───── AVAILABLE RECORDS
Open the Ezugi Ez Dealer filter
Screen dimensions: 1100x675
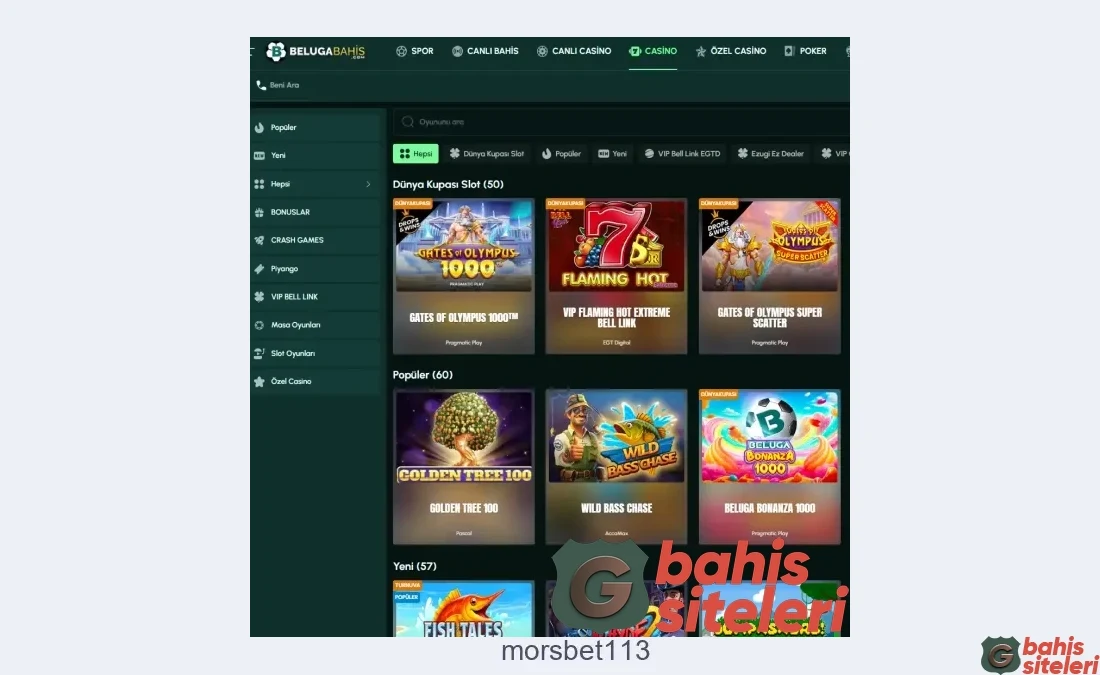[771, 153]
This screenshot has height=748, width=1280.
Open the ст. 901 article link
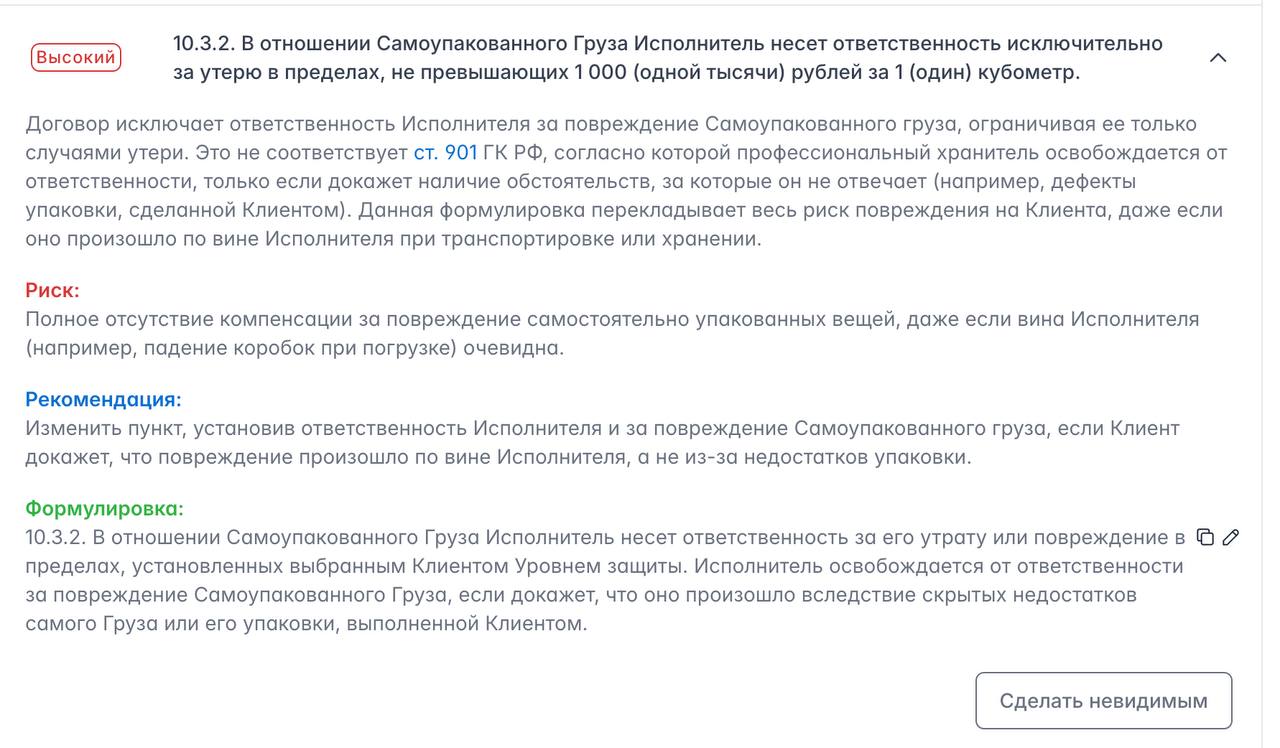445,153
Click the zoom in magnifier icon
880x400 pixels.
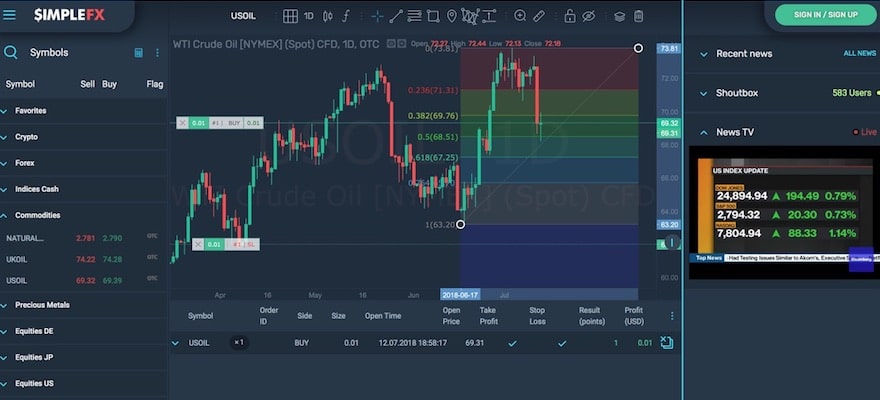[520, 16]
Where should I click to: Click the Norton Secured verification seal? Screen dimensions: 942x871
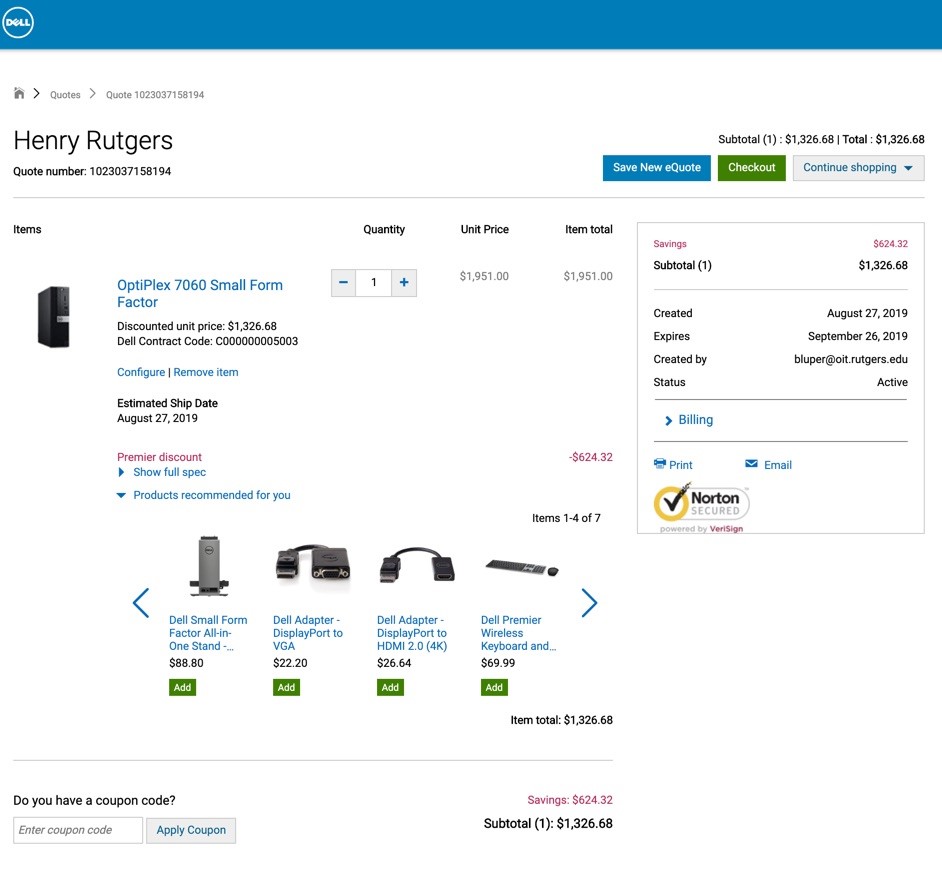(x=700, y=505)
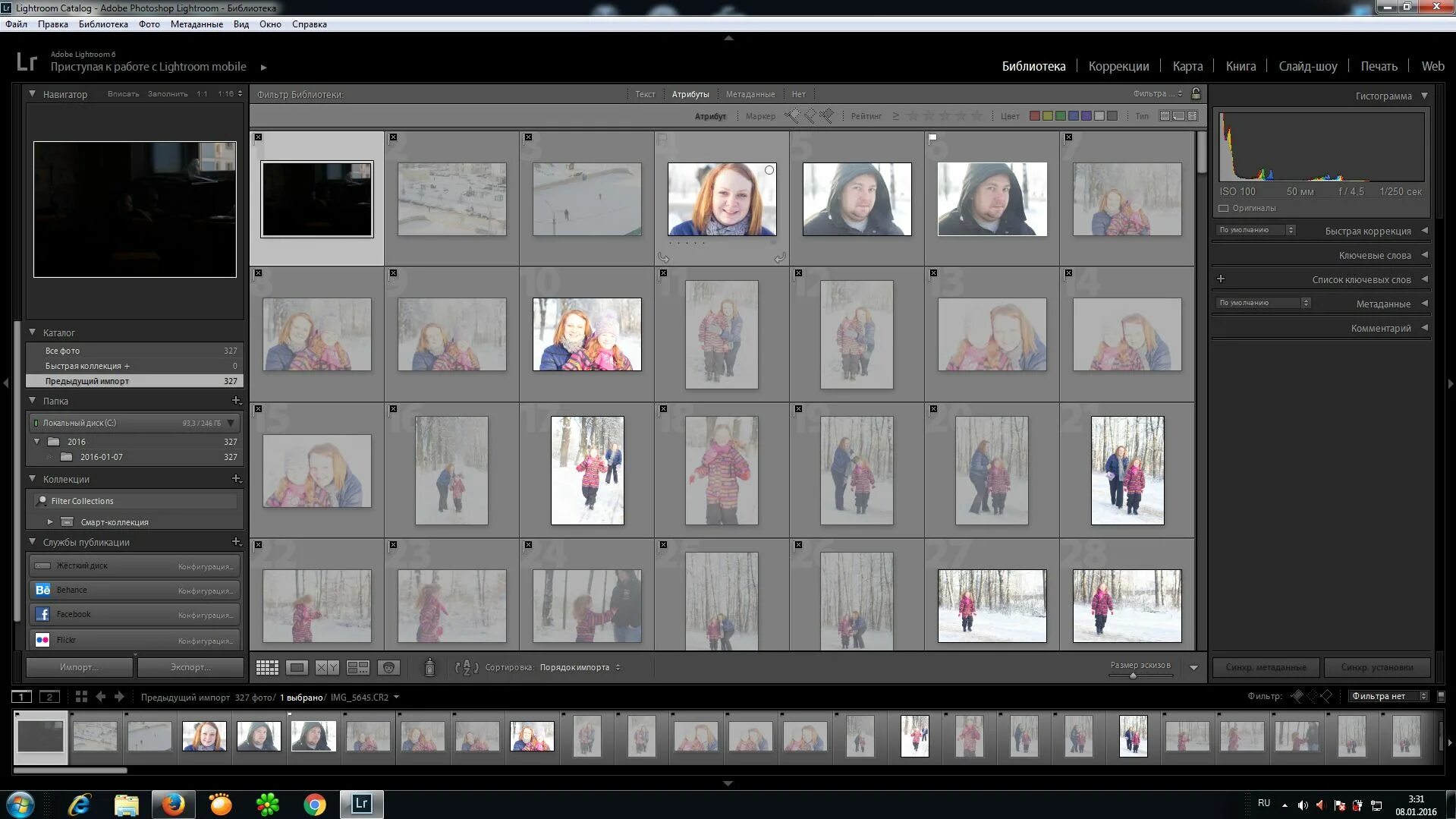
Task: Click the Import button
Action: 79,667
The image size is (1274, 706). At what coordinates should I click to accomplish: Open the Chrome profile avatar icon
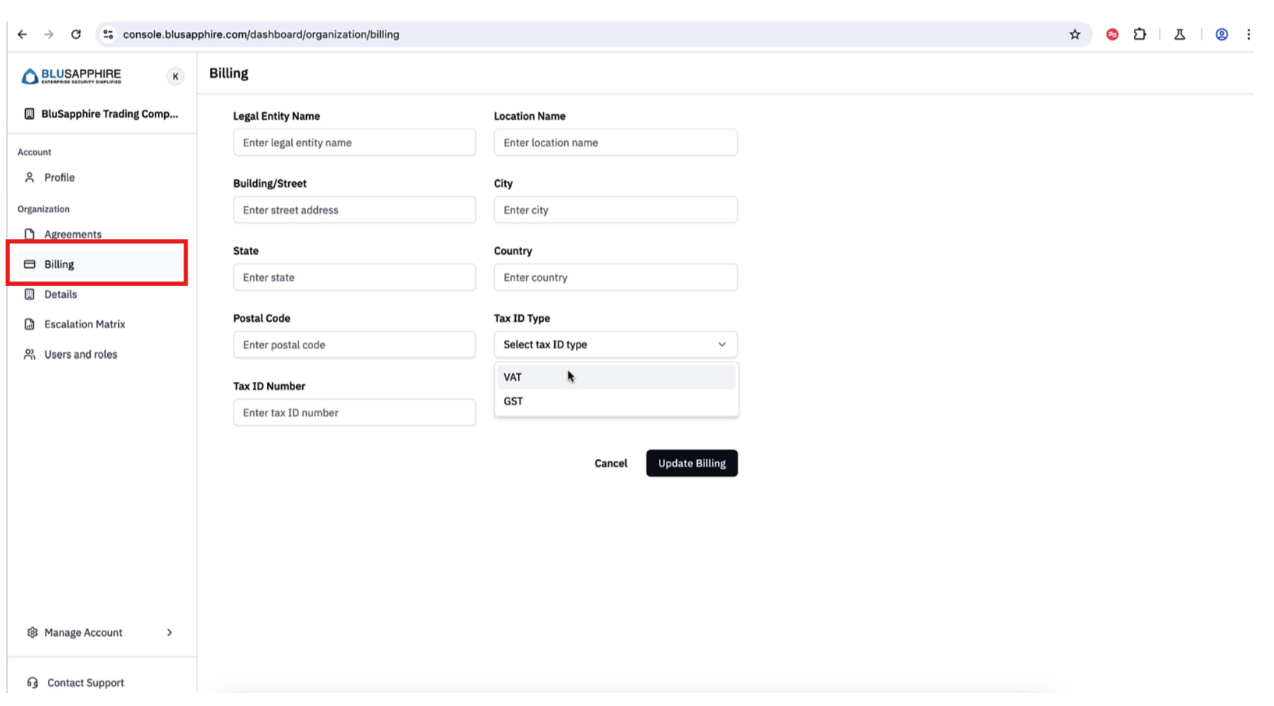[1221, 34]
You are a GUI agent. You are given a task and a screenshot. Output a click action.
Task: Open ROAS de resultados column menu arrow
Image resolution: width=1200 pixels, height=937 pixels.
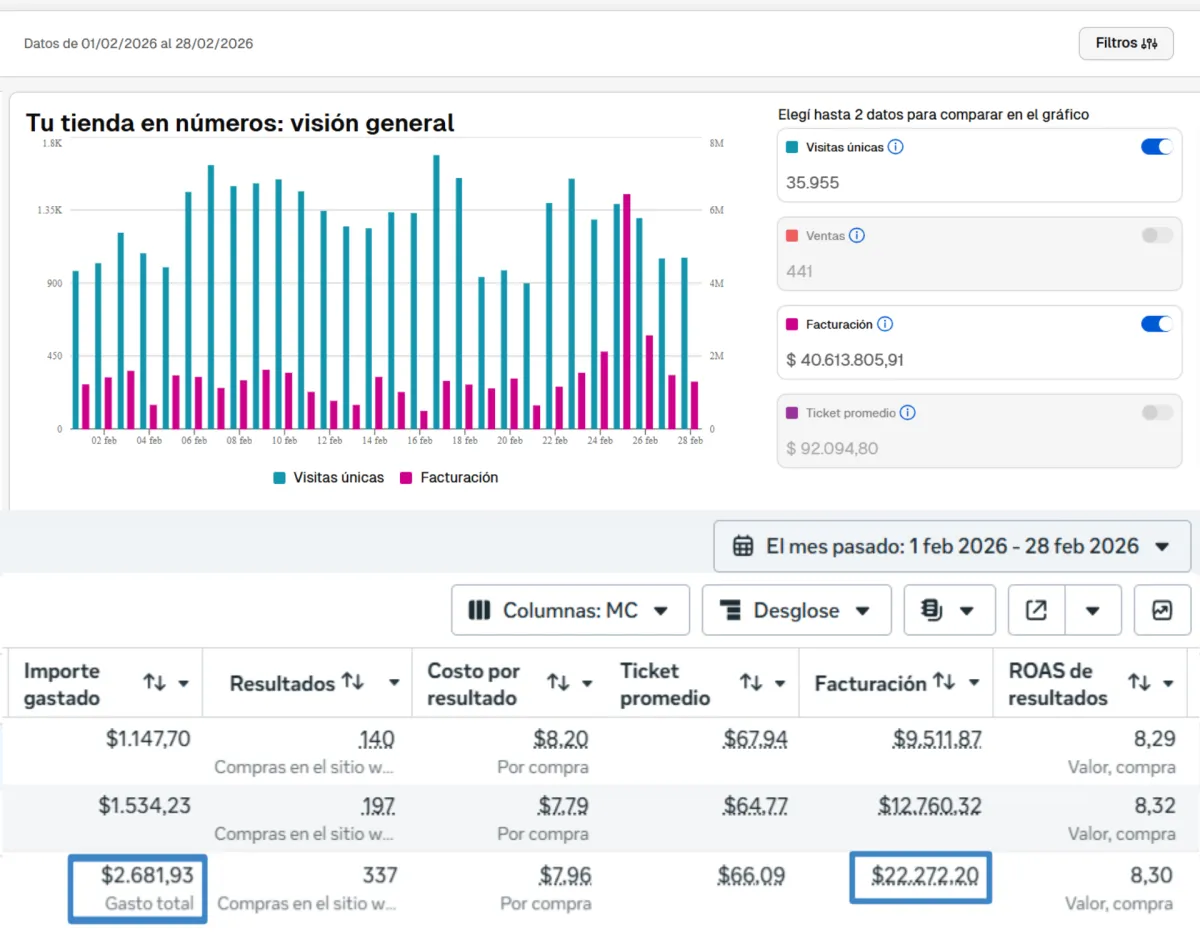[1167, 683]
──────────
Scan the material for lines with the word "screenshot", and copy each line you find.

This screenshot has height=748, width=1280.
You are a GUI agent. You are given a task and a screenshot. Output a click action.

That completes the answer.